**Task directions**
For this exercise, an exact copy is needed of only the lines from the one containing "The height and" through the end of the data, with pictures left out.

**Exercise data**
↓↓↓
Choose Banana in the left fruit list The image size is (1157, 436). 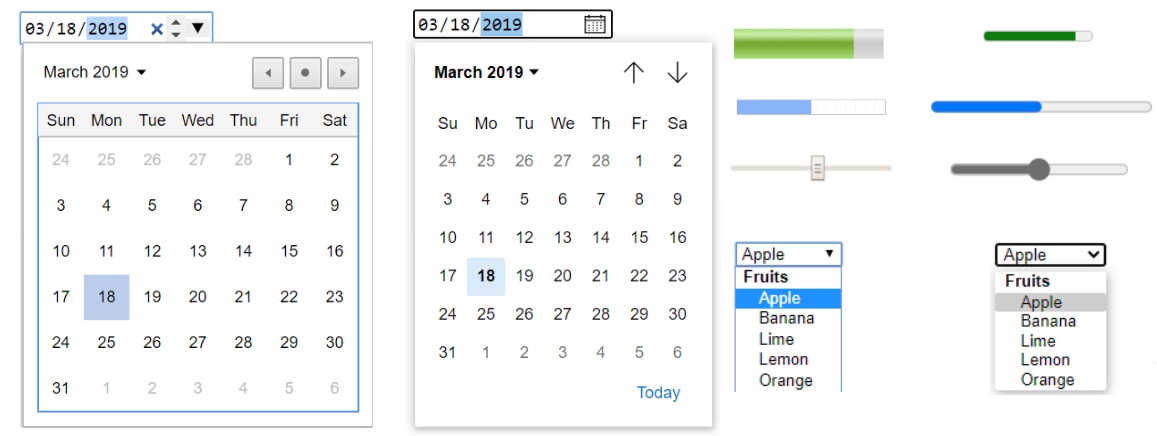(786, 318)
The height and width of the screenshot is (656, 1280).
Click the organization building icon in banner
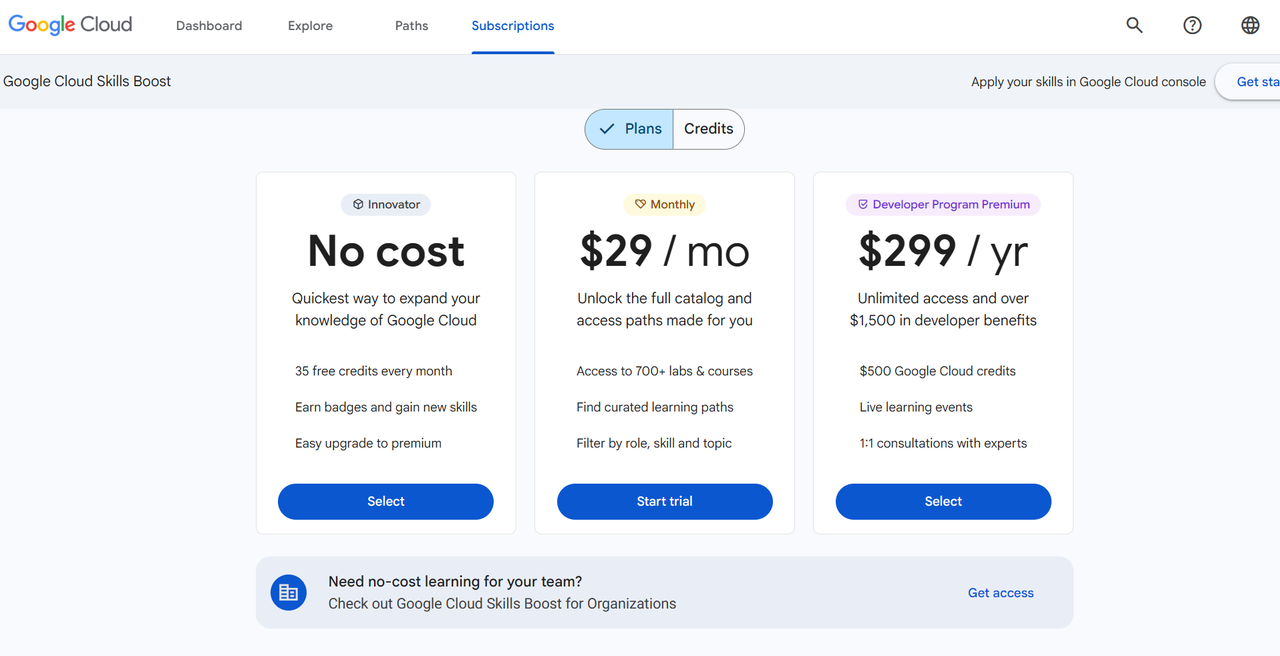coord(288,593)
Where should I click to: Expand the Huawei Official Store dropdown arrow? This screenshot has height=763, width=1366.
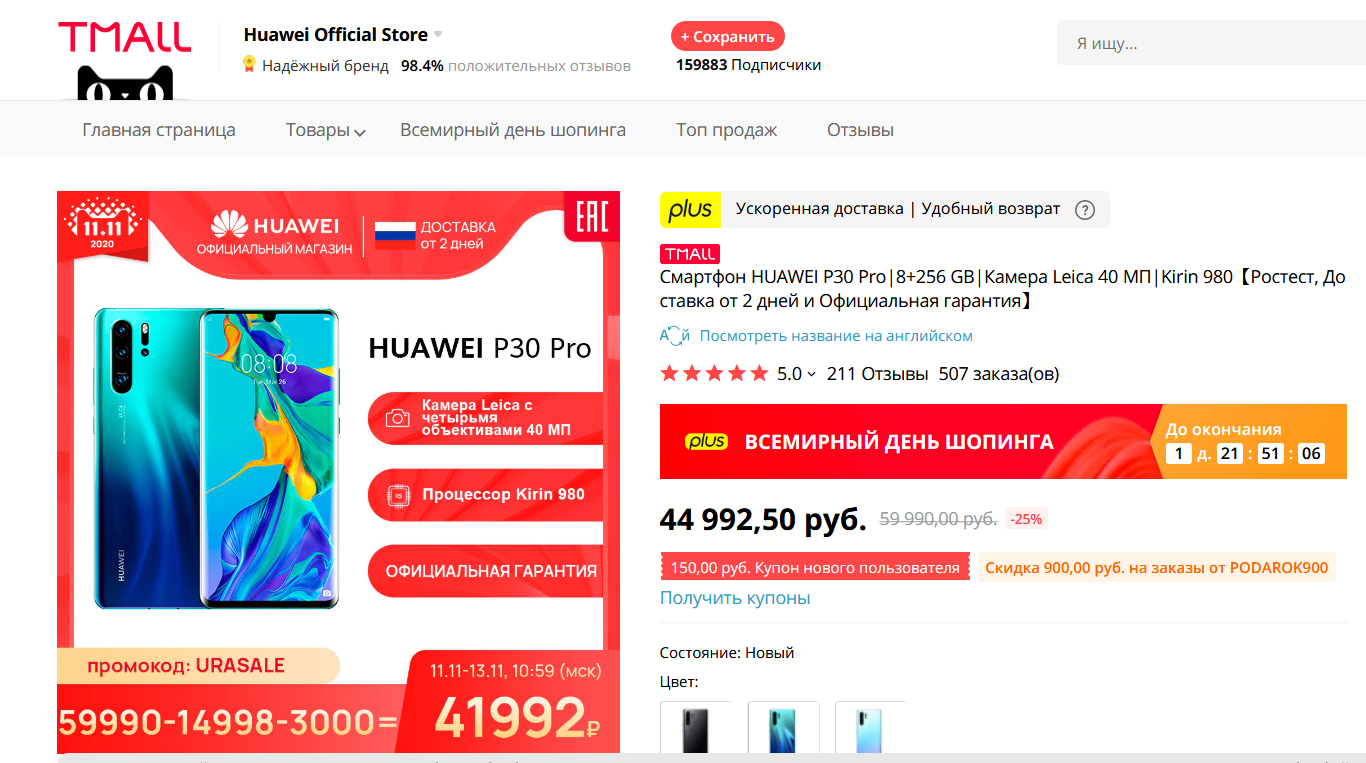pyautogui.click(x=438, y=35)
↑↑↑
**Problem solution**
The height and width of the screenshot is (656, 1280).
Click the organization building icon in banner
coord(288,593)
Where should I click to: Expand the Huawei Official Store dropdown arrow? This screenshot has height=763, width=1366.
pyautogui.click(x=438, y=35)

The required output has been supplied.